### SUPPLIED TEXT
▽

Skip to content

Attributes

Attributes define the individual fields in your provider's schemas. Pyvider uses factory functions to create attributes with proper typing and validation.

๐Ÿค– AI-Generated Content

This documentation was generated with AI assistance and is still being audited. Some, or potentially a lot, of this information may be inaccurate. Learn more.

Overview

Attributes represent simple and complex values in Terraform configurations: - Simple types: strings, numbers, booleans - Collection types: lists, maps, sets - Complex types: objects, tuples - Special types: dynamic, unknown, null

Factory Functions

Pyvider provides a_* factory functions to create attributes:

from pyvider.schema import (
    a_str, a_num, a_bool,          # Simple types
    a_list, a_map, a_set, a_tuple, # Collections
    a_obj,                          # Complex objects
    a_dyn,                          # Dynamic type
)

Simple Types

String Attributes

Use a_str() for text values:

from pyvider.schema import a_str, s_resource

@classmethod
def get_schema(cls):
    return s_resource({
        "name": a_str(
            required=True,
            description="Resource name"

△

Records from a data collection:
▽

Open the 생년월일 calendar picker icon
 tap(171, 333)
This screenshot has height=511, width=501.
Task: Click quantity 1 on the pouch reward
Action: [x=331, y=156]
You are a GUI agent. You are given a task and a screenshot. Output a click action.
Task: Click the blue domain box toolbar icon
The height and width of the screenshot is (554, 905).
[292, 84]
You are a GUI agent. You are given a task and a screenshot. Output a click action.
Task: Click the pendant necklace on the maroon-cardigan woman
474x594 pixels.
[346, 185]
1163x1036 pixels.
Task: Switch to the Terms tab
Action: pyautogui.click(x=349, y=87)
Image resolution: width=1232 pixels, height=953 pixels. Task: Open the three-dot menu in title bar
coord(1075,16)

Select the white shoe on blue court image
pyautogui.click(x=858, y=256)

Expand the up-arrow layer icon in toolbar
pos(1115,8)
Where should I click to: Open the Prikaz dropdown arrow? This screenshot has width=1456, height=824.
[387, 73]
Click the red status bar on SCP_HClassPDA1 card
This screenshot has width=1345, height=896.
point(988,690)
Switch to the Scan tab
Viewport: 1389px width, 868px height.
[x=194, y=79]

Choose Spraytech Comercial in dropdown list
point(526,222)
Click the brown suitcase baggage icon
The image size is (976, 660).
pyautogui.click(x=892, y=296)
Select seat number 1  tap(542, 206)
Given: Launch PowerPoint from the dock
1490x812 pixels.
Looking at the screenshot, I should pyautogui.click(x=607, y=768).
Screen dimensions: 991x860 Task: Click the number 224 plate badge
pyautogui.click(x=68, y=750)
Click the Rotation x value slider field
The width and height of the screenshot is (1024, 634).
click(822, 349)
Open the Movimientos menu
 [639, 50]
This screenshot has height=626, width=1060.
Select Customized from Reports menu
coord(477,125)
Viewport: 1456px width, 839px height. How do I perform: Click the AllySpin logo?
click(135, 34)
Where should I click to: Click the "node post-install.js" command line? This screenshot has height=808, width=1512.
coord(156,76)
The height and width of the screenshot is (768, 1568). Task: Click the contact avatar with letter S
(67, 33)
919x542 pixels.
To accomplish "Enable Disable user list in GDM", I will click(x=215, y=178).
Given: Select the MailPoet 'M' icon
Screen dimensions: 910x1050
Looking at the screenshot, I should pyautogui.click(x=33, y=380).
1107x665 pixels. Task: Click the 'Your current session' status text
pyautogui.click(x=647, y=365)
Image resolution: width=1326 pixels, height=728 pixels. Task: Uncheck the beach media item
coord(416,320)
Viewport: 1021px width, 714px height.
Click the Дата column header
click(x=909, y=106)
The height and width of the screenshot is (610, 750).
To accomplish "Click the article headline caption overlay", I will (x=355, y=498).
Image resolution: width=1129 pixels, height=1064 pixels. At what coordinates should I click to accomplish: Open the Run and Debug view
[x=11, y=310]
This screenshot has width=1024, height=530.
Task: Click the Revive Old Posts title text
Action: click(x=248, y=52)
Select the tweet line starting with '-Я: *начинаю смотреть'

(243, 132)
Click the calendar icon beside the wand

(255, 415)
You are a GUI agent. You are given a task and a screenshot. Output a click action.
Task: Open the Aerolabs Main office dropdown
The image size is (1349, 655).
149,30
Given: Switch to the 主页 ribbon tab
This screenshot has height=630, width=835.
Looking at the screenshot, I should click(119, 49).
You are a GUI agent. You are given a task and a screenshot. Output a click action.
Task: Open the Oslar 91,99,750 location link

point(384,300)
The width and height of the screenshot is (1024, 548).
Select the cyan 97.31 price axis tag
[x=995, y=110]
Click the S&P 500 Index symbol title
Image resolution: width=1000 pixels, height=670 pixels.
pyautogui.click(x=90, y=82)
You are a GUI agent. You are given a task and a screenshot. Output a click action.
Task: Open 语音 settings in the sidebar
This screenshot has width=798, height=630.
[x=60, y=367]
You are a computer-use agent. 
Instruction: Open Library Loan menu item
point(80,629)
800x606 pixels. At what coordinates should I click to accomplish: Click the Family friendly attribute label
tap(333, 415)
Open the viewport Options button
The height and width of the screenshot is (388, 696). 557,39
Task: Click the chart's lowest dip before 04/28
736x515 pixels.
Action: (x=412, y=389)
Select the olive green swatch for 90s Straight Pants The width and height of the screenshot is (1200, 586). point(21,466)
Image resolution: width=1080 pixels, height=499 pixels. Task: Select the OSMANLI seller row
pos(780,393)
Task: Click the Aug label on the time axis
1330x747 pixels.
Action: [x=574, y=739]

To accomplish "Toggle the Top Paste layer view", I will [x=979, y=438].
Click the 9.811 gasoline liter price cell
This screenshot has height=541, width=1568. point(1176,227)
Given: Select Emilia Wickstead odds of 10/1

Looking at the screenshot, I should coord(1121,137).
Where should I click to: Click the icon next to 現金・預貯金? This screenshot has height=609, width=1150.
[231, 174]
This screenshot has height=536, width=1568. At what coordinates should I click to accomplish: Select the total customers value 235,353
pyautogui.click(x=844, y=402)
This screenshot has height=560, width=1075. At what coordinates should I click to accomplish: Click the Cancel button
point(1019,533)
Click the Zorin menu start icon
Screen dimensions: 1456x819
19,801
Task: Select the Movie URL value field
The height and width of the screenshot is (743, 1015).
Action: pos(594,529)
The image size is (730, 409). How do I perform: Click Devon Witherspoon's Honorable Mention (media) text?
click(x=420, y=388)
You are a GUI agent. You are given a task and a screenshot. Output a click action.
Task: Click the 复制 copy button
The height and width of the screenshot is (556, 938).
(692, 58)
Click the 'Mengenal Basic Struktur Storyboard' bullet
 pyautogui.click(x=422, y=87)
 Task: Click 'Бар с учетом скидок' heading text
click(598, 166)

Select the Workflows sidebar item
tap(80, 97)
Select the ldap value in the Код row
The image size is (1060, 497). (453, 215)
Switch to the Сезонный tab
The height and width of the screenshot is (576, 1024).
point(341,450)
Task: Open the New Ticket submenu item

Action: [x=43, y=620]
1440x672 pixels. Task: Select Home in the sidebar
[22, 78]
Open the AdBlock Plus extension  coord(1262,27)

△

### GIVEN REQUEST 1
In the Pyvider attributes documentation, rename "factory functions" to "builder functions" and give the passage again, starting at "Attributes define the" and ending at "inaccurate. Learn more.".
### GIVEN REQUEST 2
List the categories of types that the Overview section of the Pyvider attributes documentation names.
### GIVEN REQUEST 3
Turn the paragraph of the Pyvider attributes documentation that begins "Attributes represent simple and complex values" into a bulleted list.
The records have no connection to the text.

### WRITTEN SOLUTION 1
Attributes define the individual fields in your provider's schemas. Pyvider uses builder functions to create attributes with proper typing and validation.

๐Ÿค– AI-Generated Content

This documentation was generated with AI assistance and is still being audited. Some, or potentially a lot, of this information may be inaccurate. Learn more.

### WRITTEN SOLUTION 2
Simple types
Collection types
Complex types
Special types

### WRITTEN SOLUTION 3
Attributes represent simple and complex values in Terraform configurations:
- Simple types: strings, numbers, booleans
- Collection types: lists, maps, sets
- Complex types: objects, tuples
- Special types: dynamic, unknown, null